Every major currency on the planet rose against the US dollar in July, which is poised to be the worst month for the greenback in a decade.
The dollar decline story would likely get top billing were it not for gold’s epic surge. The two are obviously related, but even as de-dollarization is a theme that generates vociferous debate, it’s just not as sexy as gold at record highs.
Underpinning both the dollar’s stumble and gold’s ascent are plunging real US yields, the perception that the US will trail the world in the recovery trade thanks to an inability to control the virus, and concerns about endemic political dysfunction, exacerbated by an authoritarian turn. The latter worry grabbed the spotlight on Thursday when Donald Trump floated the idea of delaying the US election.

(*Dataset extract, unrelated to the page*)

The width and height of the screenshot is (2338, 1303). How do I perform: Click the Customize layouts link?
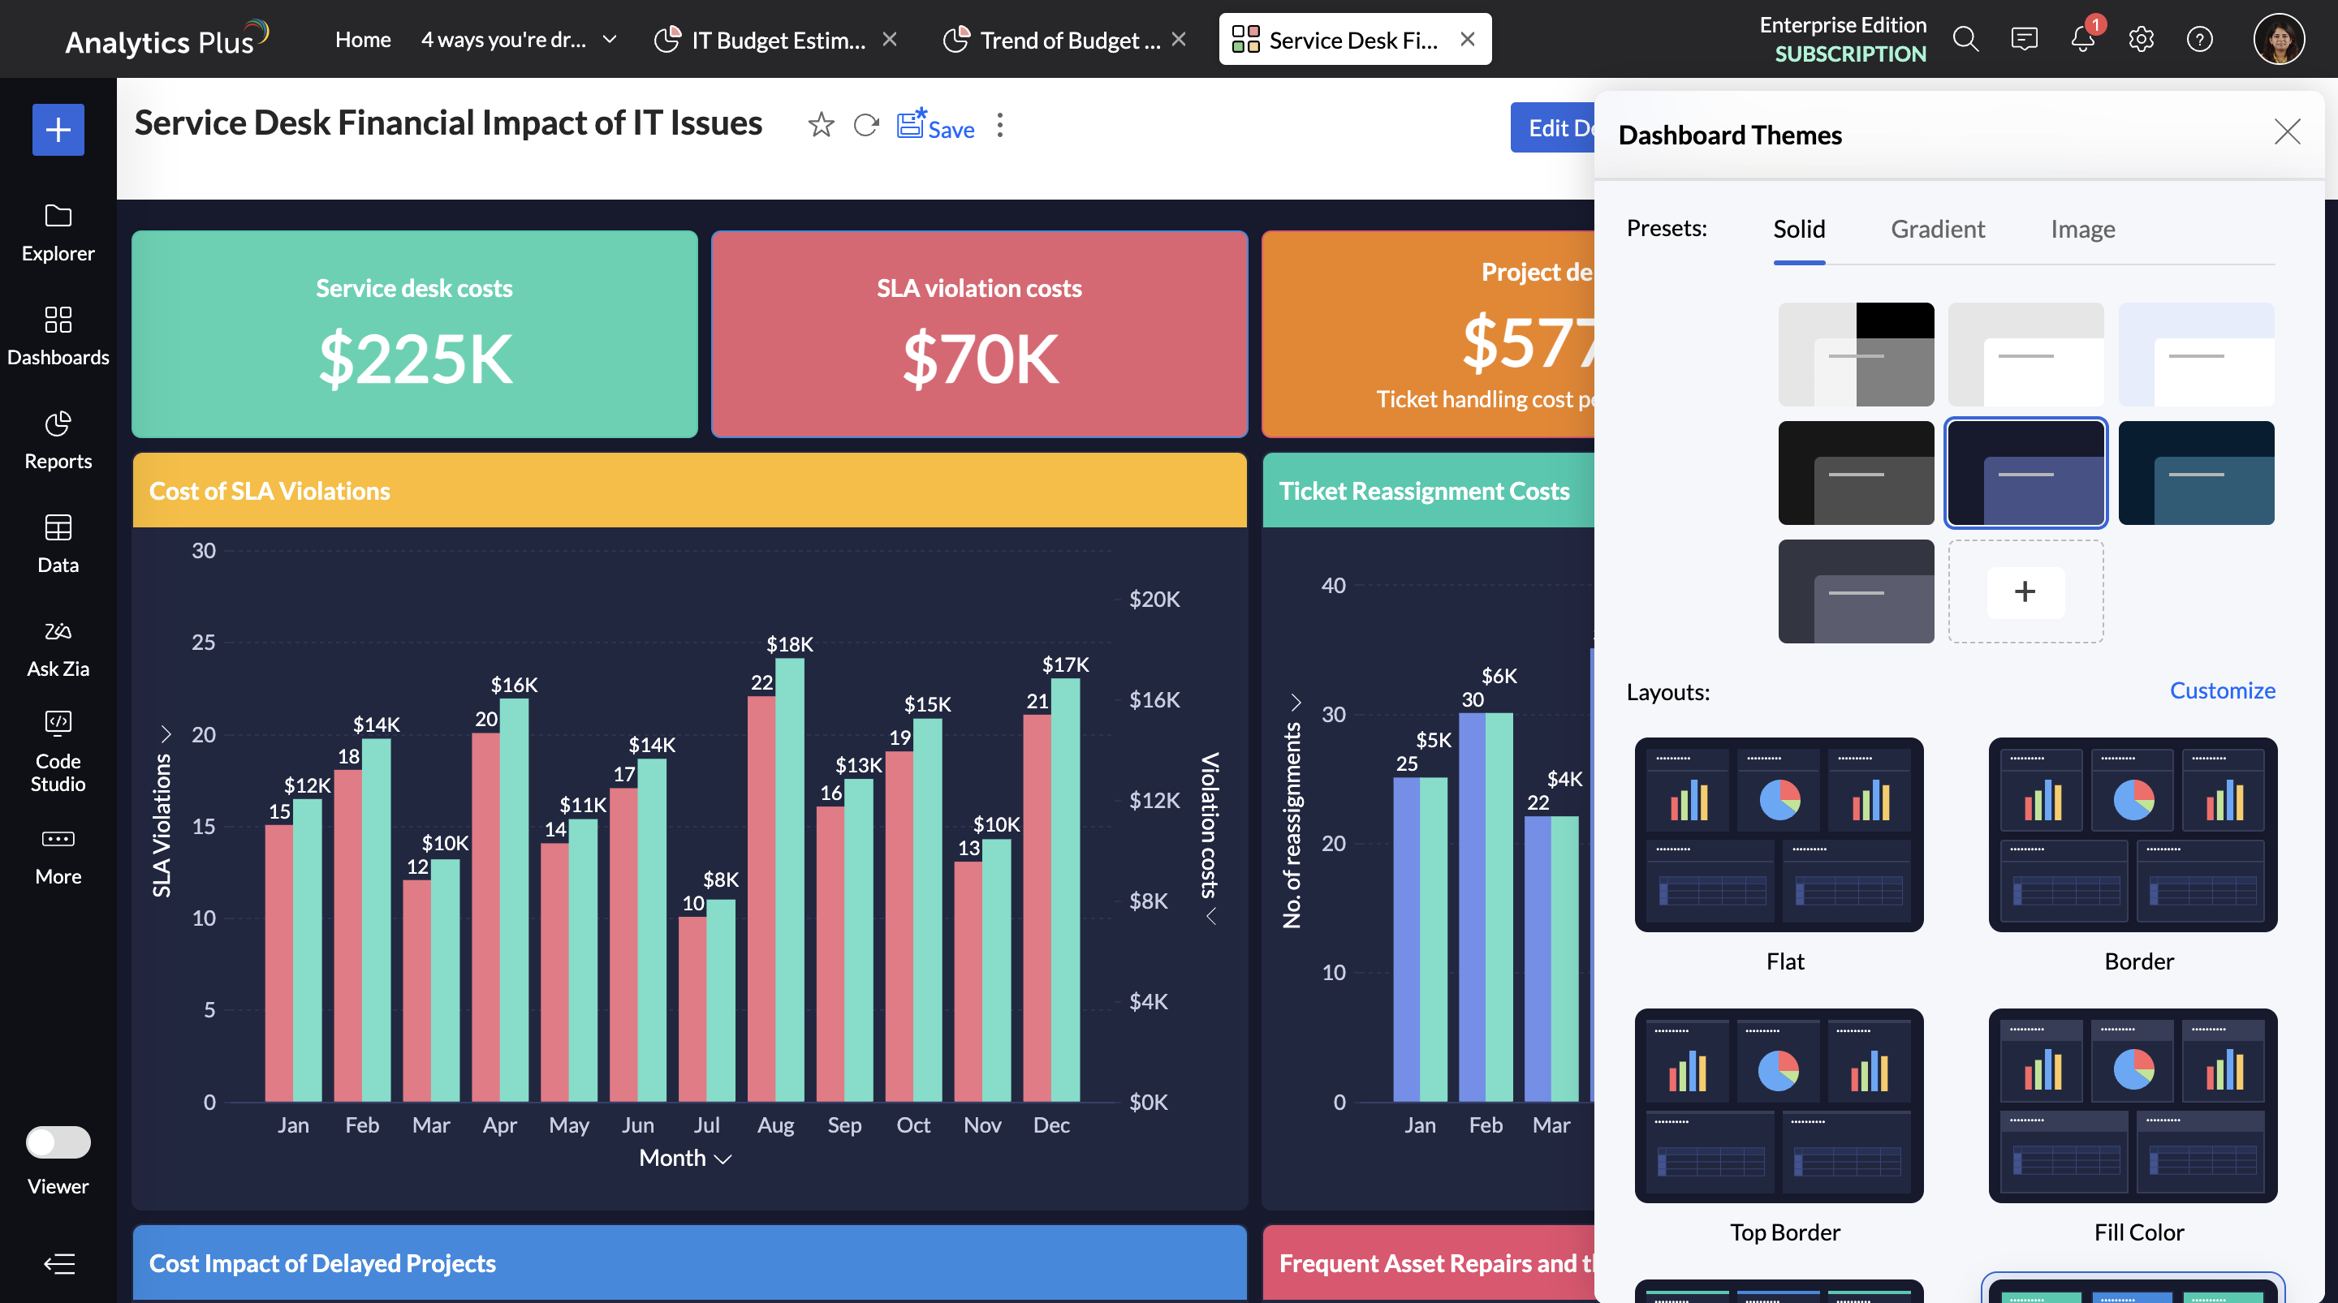[2222, 691]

It’s a perfect storm and it comes as the euro received a material vote of confidence from the market after European leaders established a jointly guaranteed recovery fund, effectively inaugurating fiscal unification.

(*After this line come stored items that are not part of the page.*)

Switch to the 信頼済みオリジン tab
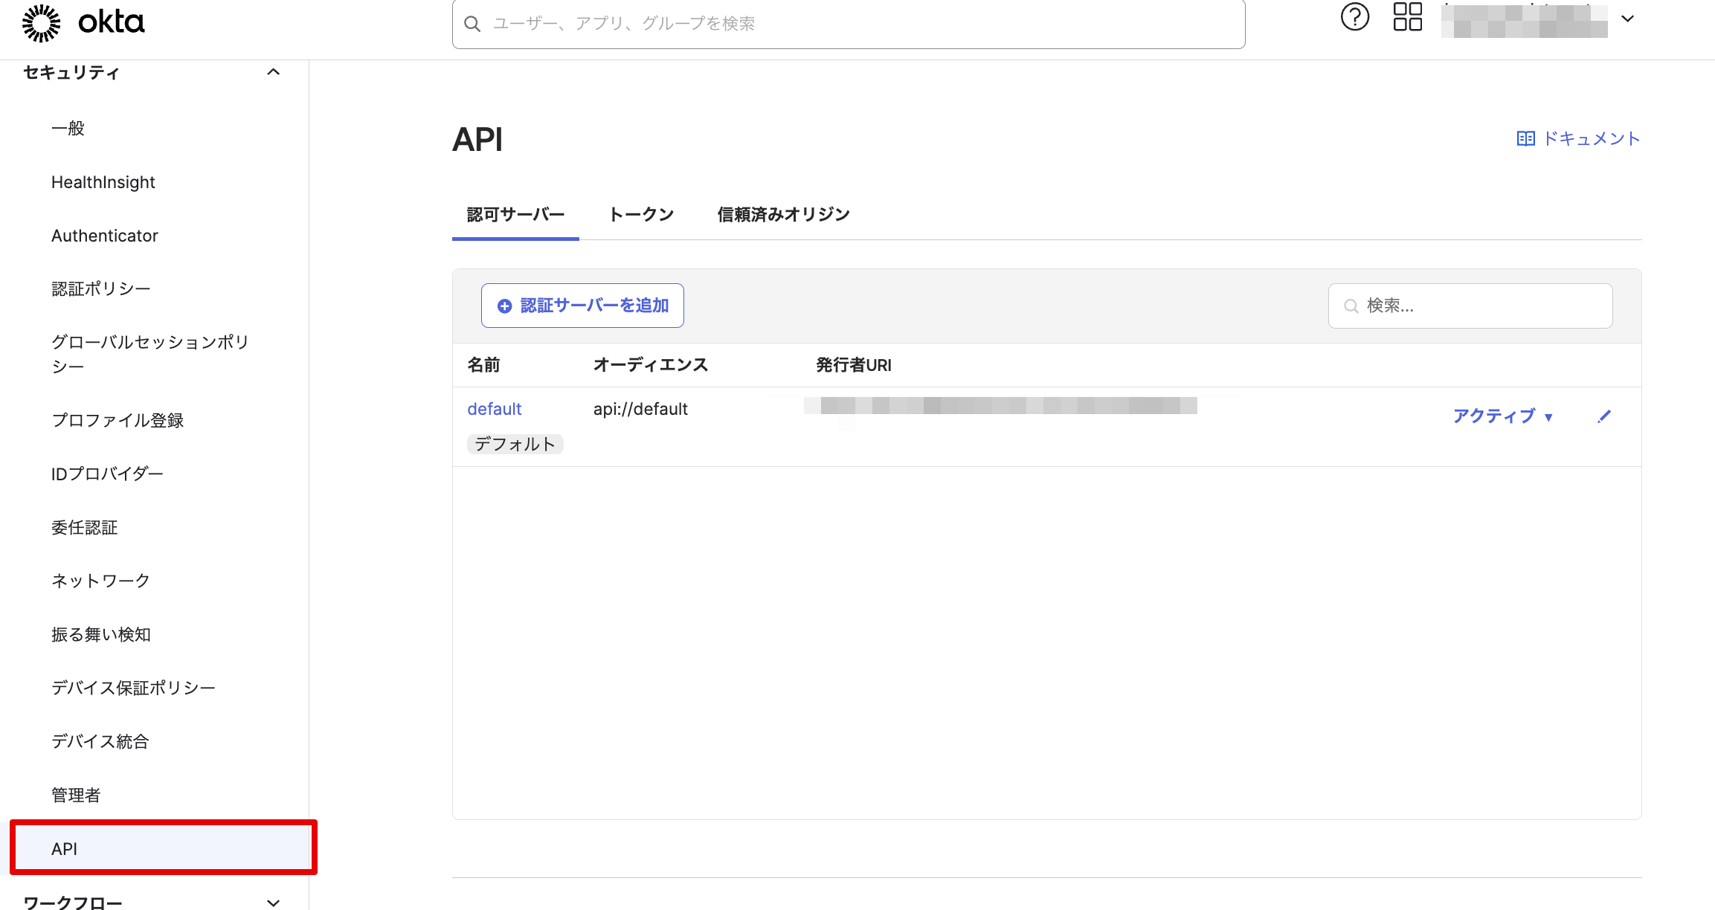Viewport: 1715px width, 910px height. click(x=783, y=215)
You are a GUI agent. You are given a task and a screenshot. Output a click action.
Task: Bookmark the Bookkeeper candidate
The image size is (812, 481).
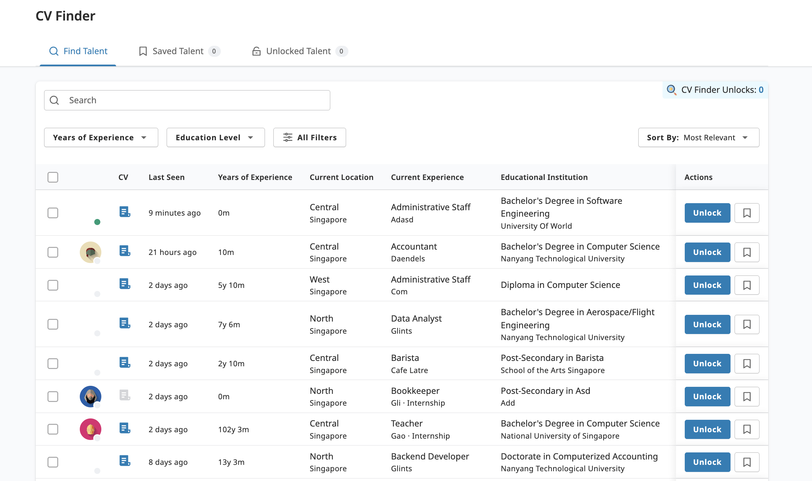pyautogui.click(x=747, y=397)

The greenback’s bleak month feeds into the notion that the glacial pace of de-dollarization may be poised to accelerate, especially as the US becomes more aggressive in weaponizing the currency to punish rivals.
“The FX reserve shares of the euro and China [are] likely to rise versus the US”, BofA’s Michael Hartnett writes, in the latest edition of his weekly “Flow Show” series. He cites the EU’s stride towards a fiscal union and Beijing’s tech war with Washington.

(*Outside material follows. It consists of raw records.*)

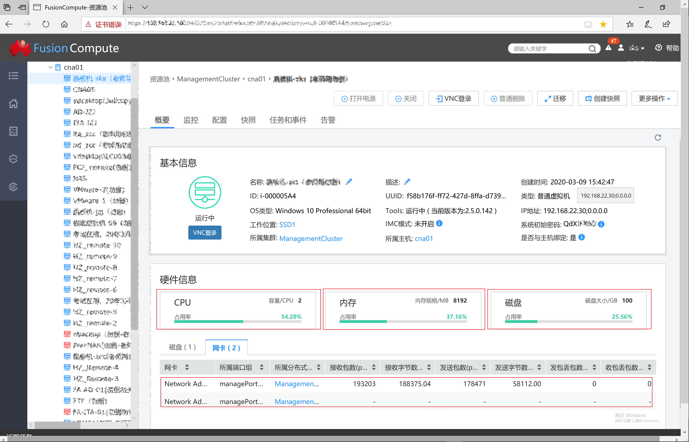Viewport: 689px width, 442px height.
Task: Click the alarm bell icon with 47 badge
Action: coord(608,48)
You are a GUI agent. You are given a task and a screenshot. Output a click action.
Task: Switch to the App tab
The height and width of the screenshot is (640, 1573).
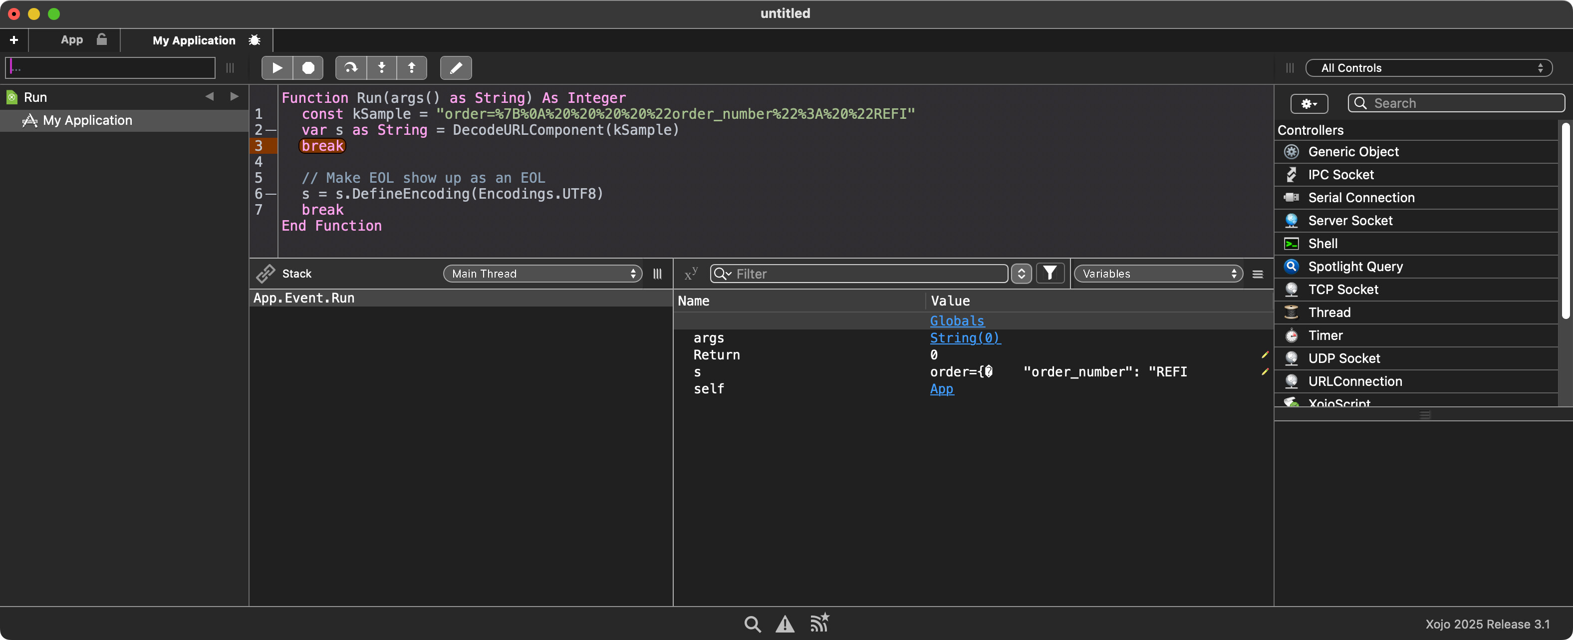pyautogui.click(x=72, y=40)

The euro jumped the most since late 2010 this month.
Running back through the numbers, the dollar comprises around two-thirds of global FX reserves, which have risen $10 trillion over the last two decades.
So far in 2020, we’ve seen $20 trillion in stimulus, with $8.5 trillion coming from the monetary side and $11.4 trillion from fiscal packages, BofA’s Hartnett goes on to write, adding that there have been “164 global rate cuts in 147 trading days”.
That type of furious easing is feeding debasement concerns, and thereby the gold rally. $3.9 billion poured into the yellow metal last week, bringing the 2020 inflow to $53 billion, BofA says.
History shows that during the “two great dollar bear markets”, the best performing assets were emerging market stocks, commodities, small-caps, and value, Hartnett went on to write. For a variety of reasons, investors will likely be reluctant to embrace those themes at the current juncture.
“It was, apparently, an attempt to ‘start a debate’ on the topic”, Rabobank’s Michael Every wrote Friday, commenting on Trump’s allusion to delaying the election.
“It also risks starting something a lot worse than a debate”, he added, noting that “a binary ‘Trump or Biden’ on November 3 is perhaps no longer the only outcome — indeed, yields and USD dropped on the Trump tweet for a reason”.